Approximately a thousand film rolls were burnt in a fire at the Cinemateca Brasileira film library in the wee hours today (Feb. 3) in São Paulo. The number which stands for slightly below 0.4 percent of the archive, the institution says. Most of the material burnt is preserved in other media or formats.
The films destroyed are in the public domain, and a survey is to be conducted in order to ascertain how much material was permanently lost. The result will be announced to the film library in a few days.
The fire affected one of the four nitrate film warehouses. Using nitrocellulose as a film base was common prior to the 50's. Firefighters were called at 5:30 a.m. and the operation lasted 30 minutes.
The Cinemateca had infrastructure specially created to store nitrate films. To avoid short-circuit risks, no electric grid is present in the facilities, and walls do not reach all the way up to the ceiling, preventing fire from spreading. According to the institution, the construction proved efficient, as the fire did not reach any other chamber.
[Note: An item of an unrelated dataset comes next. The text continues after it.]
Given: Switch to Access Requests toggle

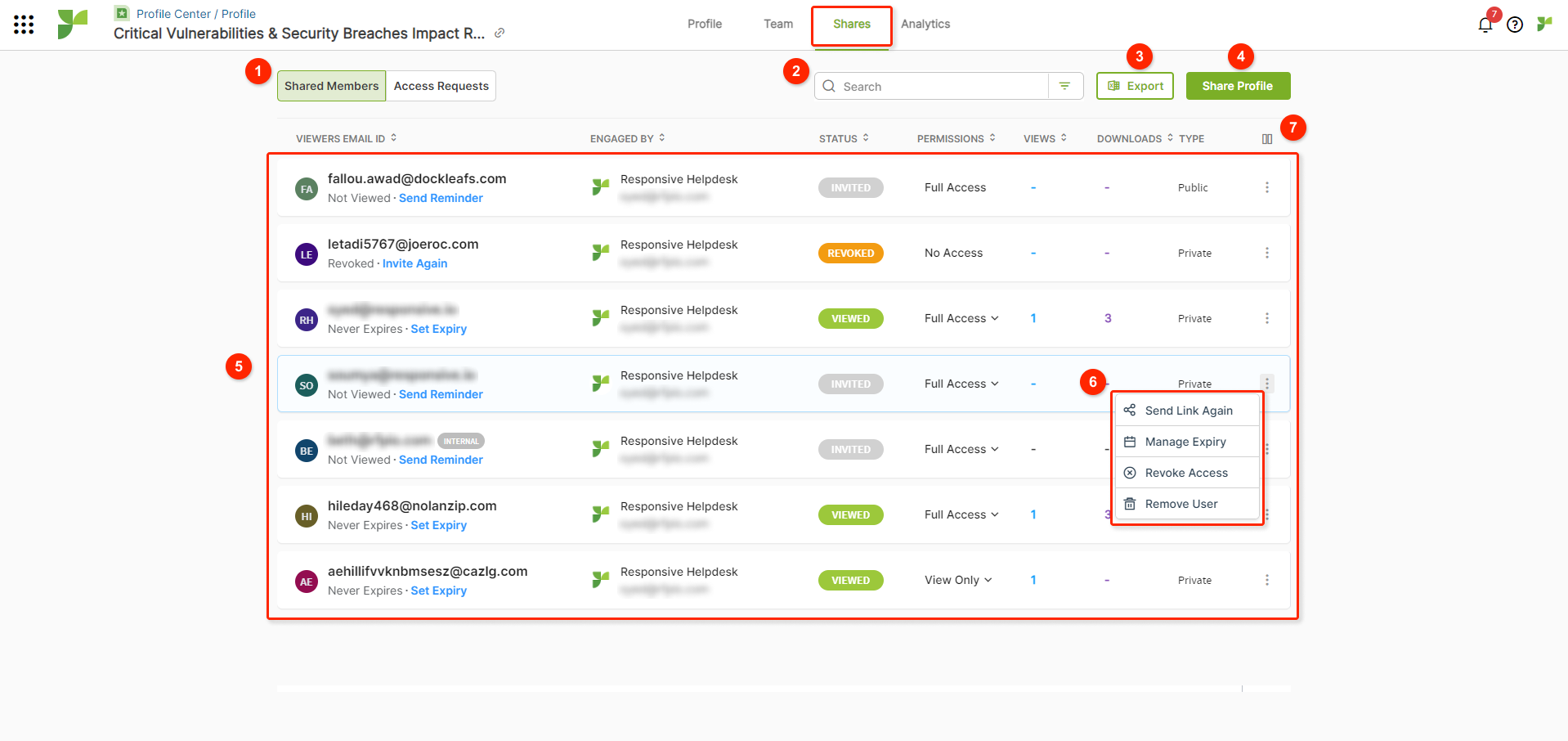Looking at the screenshot, I should [x=441, y=86].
Nonetheless, due to its composition, nitrocellulose may face spontaneous combustion depending on the temperature in the environment. Possible causes of the fire are still under investigation by the fire department.
The archive of audiovisual originals, films stored under court rulings, and all of the collections in the institution, including some 250 thousand film rolls, have not been affected, and the chambers where they are stored are intact. The areas providing public access to the library and all of its non-film archive, made up of about 1 million documents and objects, are distant from the nitrate films and are not under risk.
The foyer as well as the cinema rooms in operation are duly equipped and the Cinemateca has two firefighters in their staff. Services will be normalized sometime this week, representatives from the Cinemateca's press office announced, according to the availability of technical teams, which are currently working on the collections affected by the fire.